Pelecanos is best known in the UK for his collaboration with David Simon on The Wire and Treme. What Pelecanos brought to the table was his fluency in 'street'. He conjures the speech of African American gang-bangers pitch-perfectly. His characters are deftly drawn and they carry the plot with an easy, streetwise lope. Pelecanos is an absolute master of his genre. You either like it or you don't. Personally, I love it.
Sunday, 16 November 2014
What It Was - George Pelecanos
In the present day, two middleaged men chew the fat in a Washington bar. Both are PIs from Pelecanos's earlier fiction - his original character, Nick Stefanos, and the post-Millennium character Derek Strange, this time without his partner Terry Quinn.
They reminisce about their youth, back in the Seventies, and Strange tells the tale of the notorious Red Fury who made a brief, spectacular name for himself in 1972. The book is really about Red, as Pelecanos makes clear in the Intro - and Red is based on the real-life Cadillac Smith. Strange is the right character to oversee Red's story because he, like Red, is black. Red gets his handle from the reddish tinge of his distinctive Afro.
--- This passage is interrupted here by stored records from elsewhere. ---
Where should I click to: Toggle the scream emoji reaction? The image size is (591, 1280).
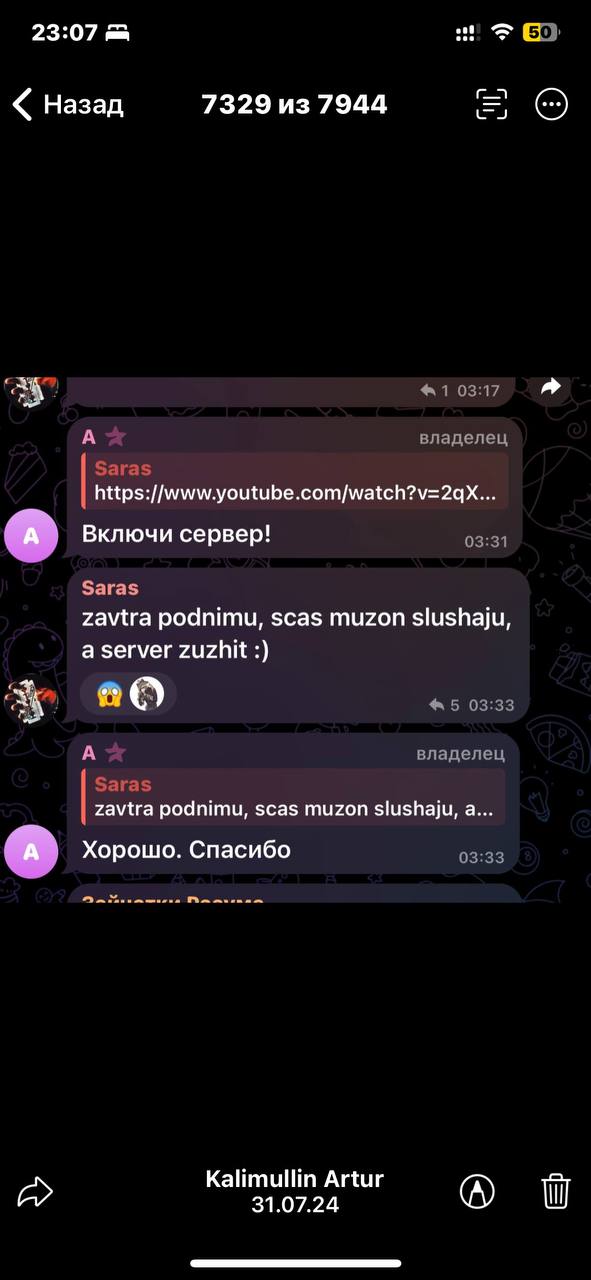click(109, 693)
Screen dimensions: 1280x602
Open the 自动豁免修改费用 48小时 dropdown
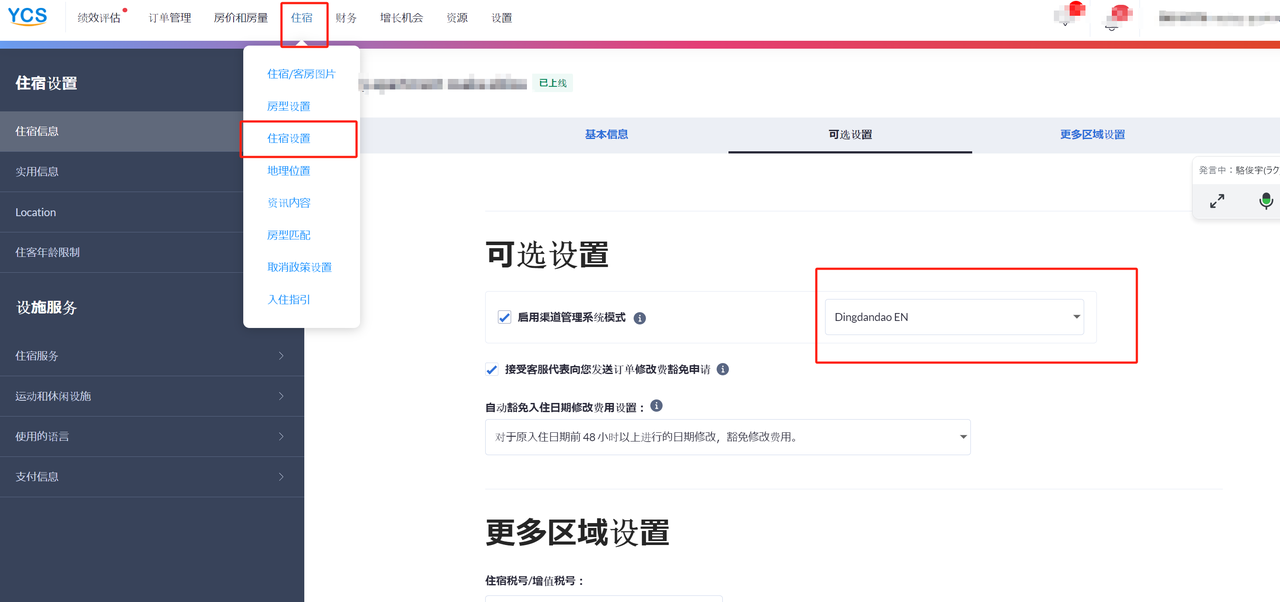(727, 437)
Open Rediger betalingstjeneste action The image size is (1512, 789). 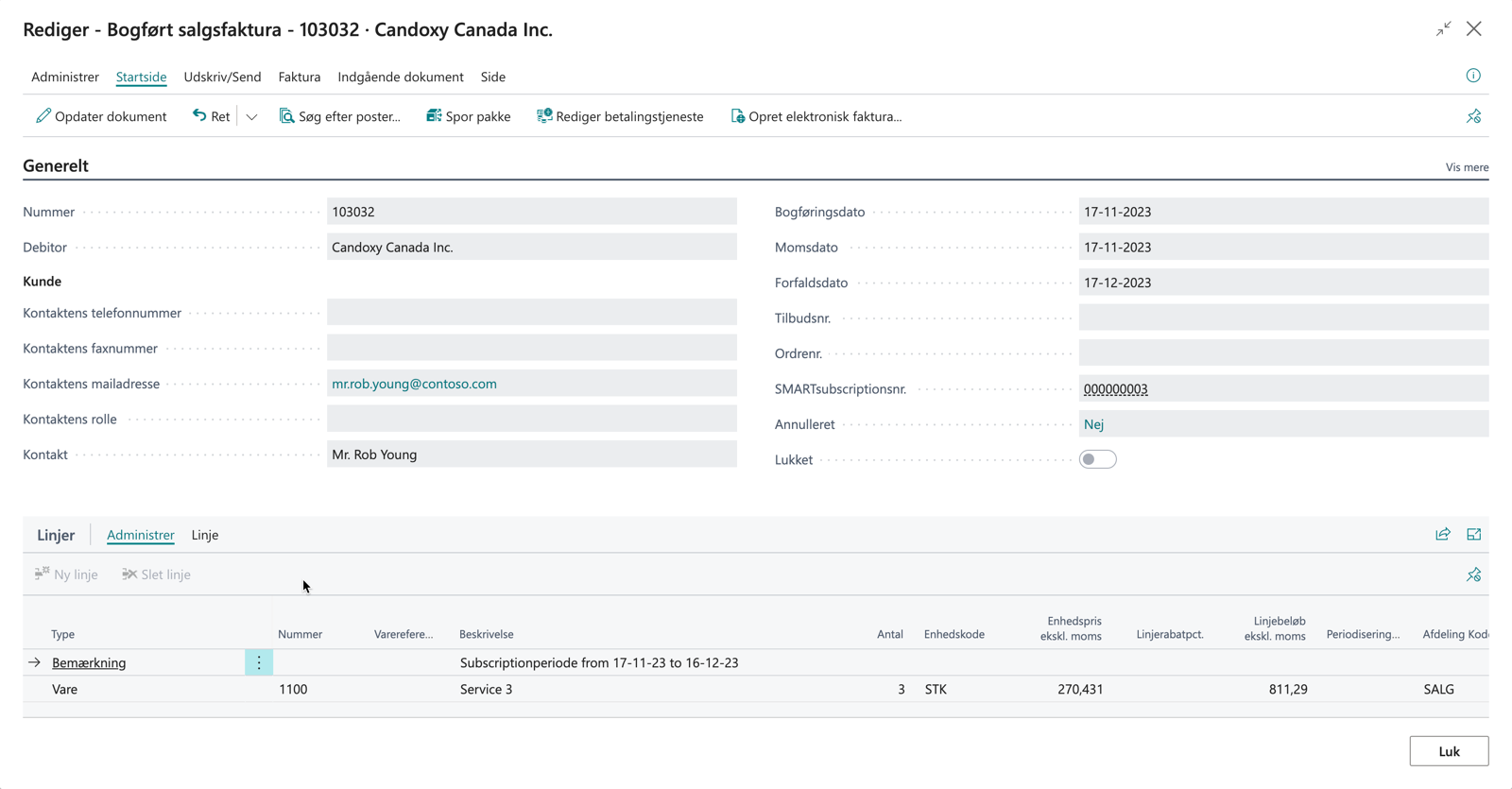point(620,116)
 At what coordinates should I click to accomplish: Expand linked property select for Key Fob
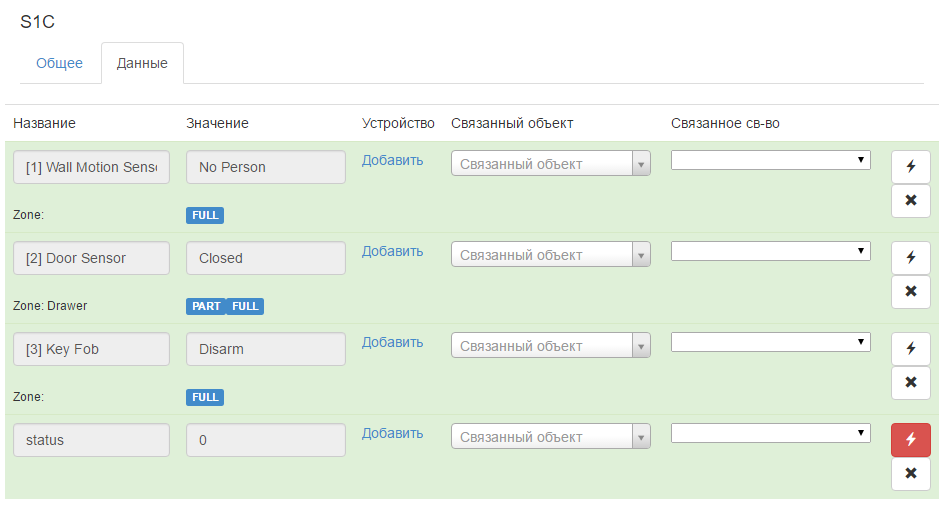coord(770,342)
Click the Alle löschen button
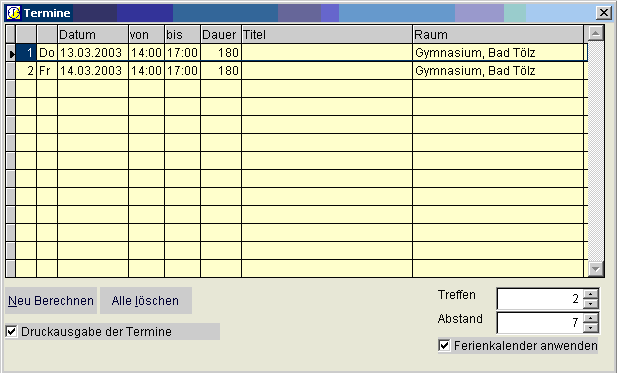Viewport: 617px width, 373px height. 146,301
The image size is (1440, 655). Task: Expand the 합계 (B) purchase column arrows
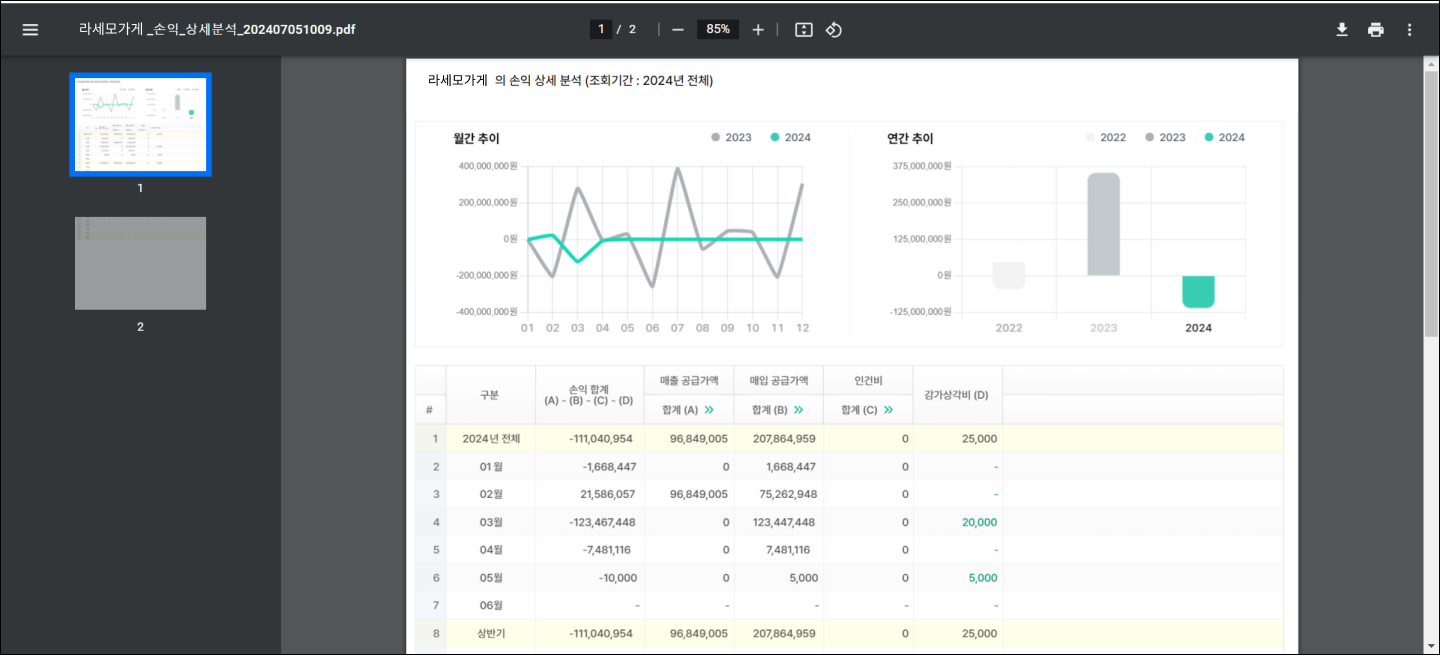(x=799, y=410)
The 1972 Strange, four years out of the MPD and newly set-up as a PI, is drawn into Red's story by virtue of ring he is hired to find. Pelecanos is really shrewd here, because commonsense tells us PIs are rarely hired to investigate killings. The Homicide detective is Frank 'Hound Dog' Vaughan, a middleaged cop on the verge of retirement, thus making the circle with 2012 Strange and Stefanos. Vaughn was Strange's partner back in '68, which again makes their cooperation in '72 sensible.
Vaughn is not the only one on the tail of Red Fury. Red has caused a New York mobster to lose money and face, which is clearly not acceptable. Red himself knows his days are limited. The question is, who is going to get to him first?
Nobody writes dialogue as naturally and convincingly as Pelecanos. Writing The Wire clearly honed his technique into a minor art form. The characters, as ever, are compelling and multi-layered. There is a slight problem structurally - he sets up Strange as the storyteller but immediately switches to third person for the story itself, allowing him to fully develop all his main characters. He tries to resolve the problem with a jokey and unnecessary Outro, but for me that makes it worse. What makes the novel sing, though, is the wonderful, encyclopedic period detail. The beers, the cars, the fashions, the hairdo's and, above all, the music.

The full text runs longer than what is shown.